Text block:
»»
By one of those happy twists of fortune, the buildings and site of the former ‘Bedlam’ later became the Imperial War Museum, where the contented citizens, beneficiaries of the longest known period of European peace, could gaze mawkishly at the exhibits of non-conformist war mongers and genocidists, no longer shackled to the walls, now preserved behind the newly discovered Perspex.

Jeremy Bentham’s Panopticon, where the prisoner never knew whether he was being spied upon at any one moment, but must always be sure that he could be so, was believed to instill self discipline in a population of non-conformists. The sense that there is nowhere to run and nowhere to hide. To know one is being watched carries with it an uncertainty that becomes a source of anxiety, discomfort and terror… Who is watching? Why are they watching? What will they do?

This morning, a co-conspirator has e-mailed me the above picture, direct from the latest bastion of conformist land, the hypocritical, politically correct land of Denmark. This is a country which is currently host to some 16,000 delegates, activists and reporters, flying in from all corners of the world, incurring a toe curling 40,584 tons of carbon dioxide according to a UN estimate – or roughly an entire years output of 30 small nations, as they seek to persuade us with grotesque TV ads of Polar Bears falling out of the sky, that our love of air travel is killing the world.

Since 1970, air travel has increased from around 383 Million passengers a year, to approximately 2 Billion. A five fold increase. The choice of Polar Bears to illustrate the supposed harm this is doing to the planet was a particularly unfortunate one, for during the same period, the numbers of Polar Bears clinging pitifully and photogenically to ever decreasing ice floes, has also increased five fold, from 5,000 to 25,000! If we are going to spar with statistics, I am prepared to take up a position that says air travel is good for Polar Bears.
««
Aim 1: In the text, how many delegates, activists and reporters is Denmark said to be hosting?

Task inputs:
»»
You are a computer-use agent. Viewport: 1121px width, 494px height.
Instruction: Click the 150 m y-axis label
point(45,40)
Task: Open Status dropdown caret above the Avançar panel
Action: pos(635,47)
««
Aim 2: Write out the records above again, unchanged and in full.

Correct result 1: Some 16,000.

Correct result 2:
You are a computer-use agent. Viewport: 1121px width, 494px height.
Instruction: Click the 150 m y-axis label
point(45,40)
Task: Open Status dropdown caret above the Avançar panel
Action: pos(635,47)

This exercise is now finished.